Abstract Electron transfer dynamics in the oxide layers of the working electrodes in both dye-sensitized solar cells and photocatalysts greatly influences their performance. A proper understanding of the distribution of surface and bulk energy states on/in these oxide layers can provide insights into the associated electron transfer processes. Metal ions like Iron (Fe), Copper (Cu) and Tin (Sn) doped onto TiO 2 have shown enhanced photoactivity in these processes.

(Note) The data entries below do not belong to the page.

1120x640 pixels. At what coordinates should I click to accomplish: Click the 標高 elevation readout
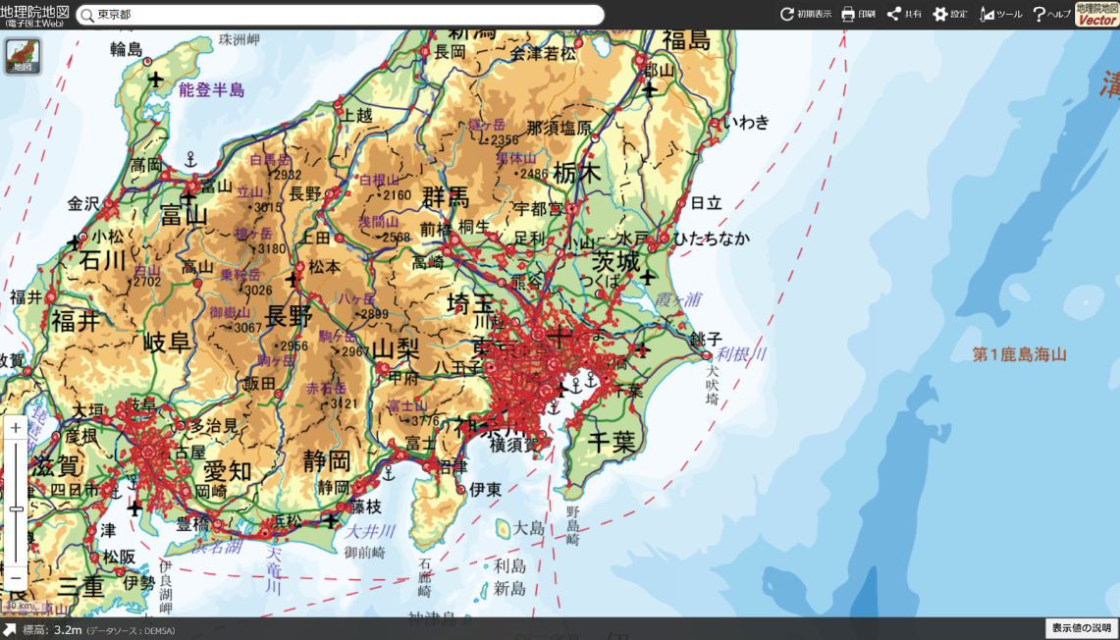[x=35, y=632]
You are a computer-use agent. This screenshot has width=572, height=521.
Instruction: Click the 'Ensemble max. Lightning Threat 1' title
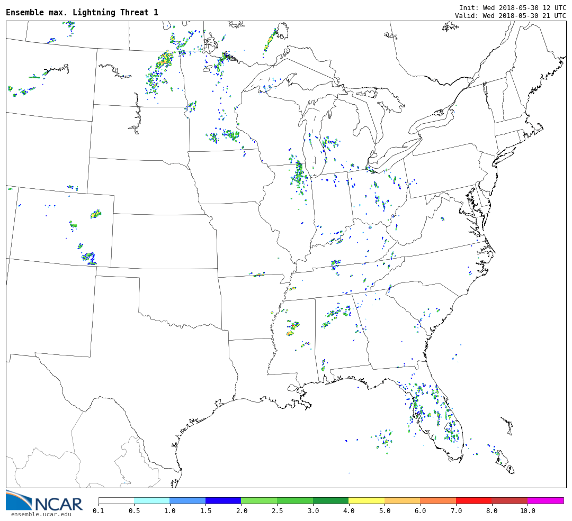pyautogui.click(x=82, y=13)
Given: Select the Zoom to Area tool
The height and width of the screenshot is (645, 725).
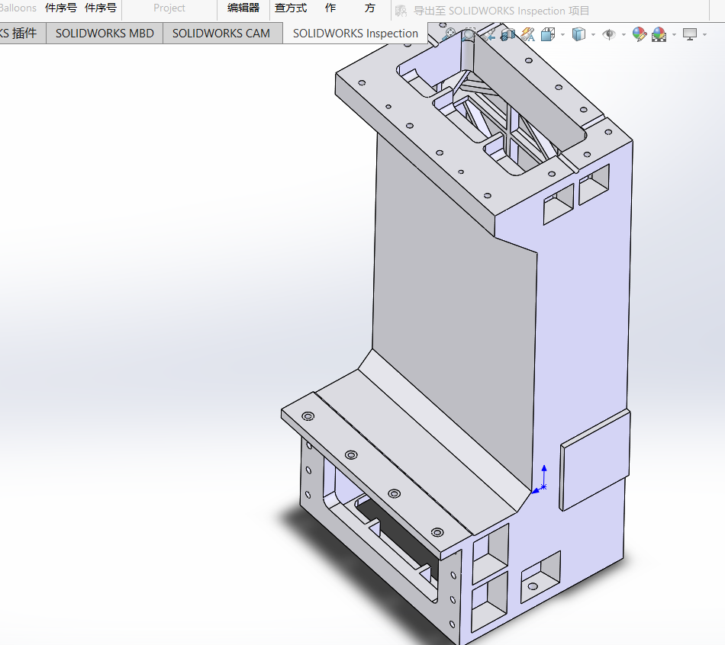Looking at the screenshot, I should (x=469, y=34).
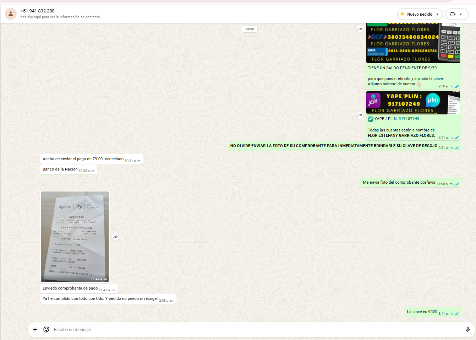This screenshot has width=476, height=340.
Task: Click the Nuevo pedido label text
Action: (420, 14)
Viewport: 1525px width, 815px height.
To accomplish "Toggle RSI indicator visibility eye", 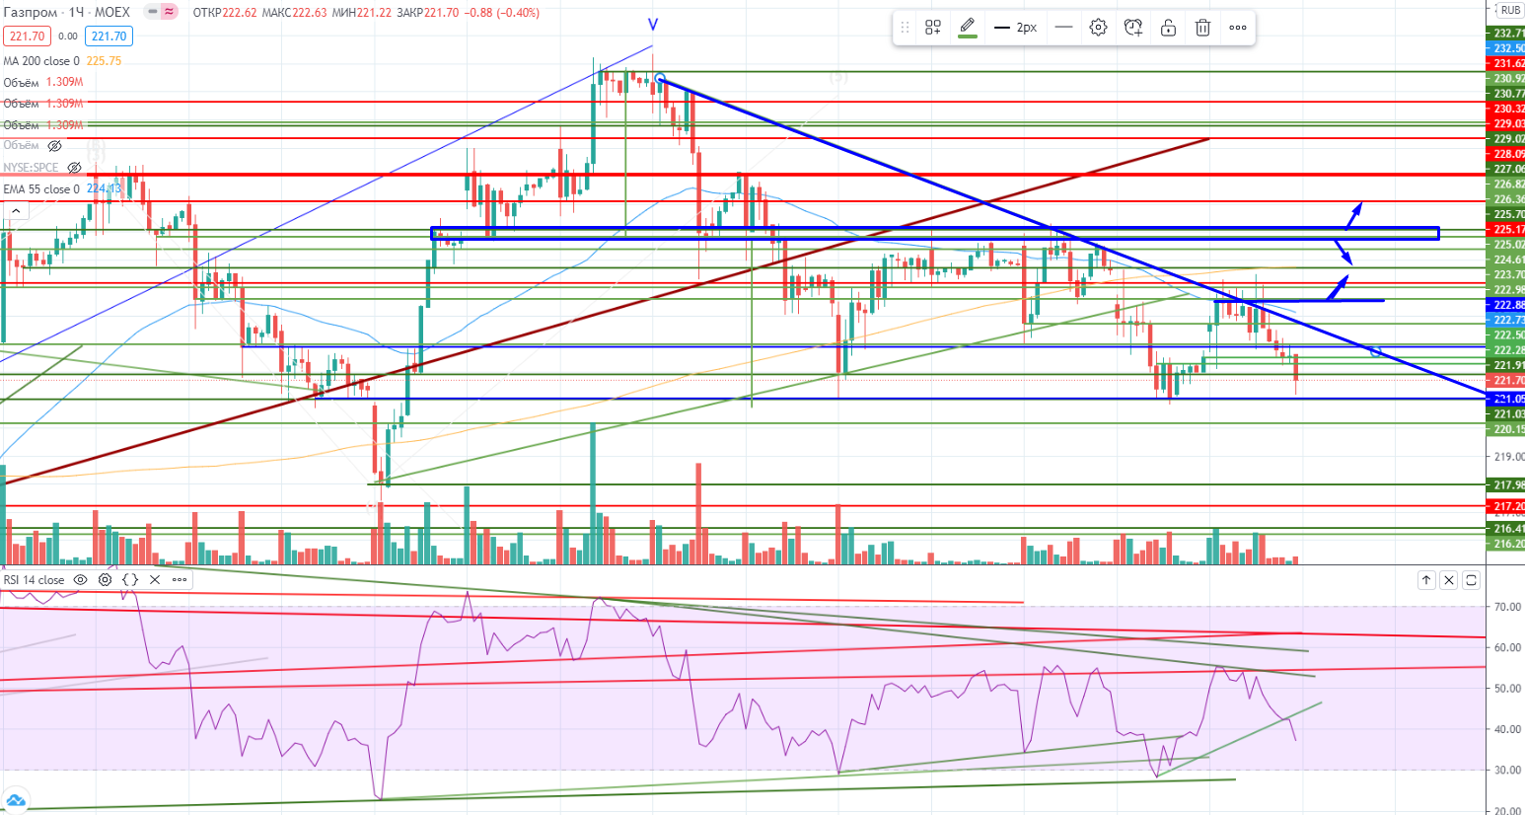I will 81,580.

In this work, the structural, optical and transient properties of Fe, Cu and Sn doped TiO 2 nanocrystalline powders have been investigated and compared using EDX, Raman spectroscopy, X-ray Photoelectron spectroscopy (XPS), and Transient Absorption spectroscopy (TAS). Surface free energy states distributions were probed using Electrochemical Impedance spectroscopy (EIS) on Dye Sensitized Solar Cells (DSSC) based on the doped TiO 2 photoanodes. Raman and XPS Ti2p 3/2 peak shifts and broadening showed that the concentration of defects were in the order: Cu doped TiO 2  > Fe doped TiO 2  > Sn doped TiO 2  > pure TiO 2 . Nanosecond laser flash photolysis of Fe and Cu doped TiO 2 indicated slower transient decay kinetics than that of Sn doped TiO 2 or pure TiO 2 . A broad absorption peak and fast transient decay at 430 nm for Fe doped TiO 2 was ascribed to an increase in surface hole concentration resulting in poor current density in the Fe doped TiO 2 photoanodes relative to pure TiO 2 , Sn or Cu doped anodes. The charge transfer capacitance and the calculated electron lifetimes correlated well with the trend in current density of the photoanodes (Sn > Cu > pure TiO 2 ). The poor performance of Fe doped cells is due to faster recombination of injected electrons with surface holes while those of Sn and Cu were more influenced by the concentration of their bulk defects. These results demonstrate that the choice of selected metal ions doping onto TiO 2 for a desired application should take into consideration the influence of bulk defect concentrations, the energy state distribution and the electron transfer properties in/on the oxide photoanodes.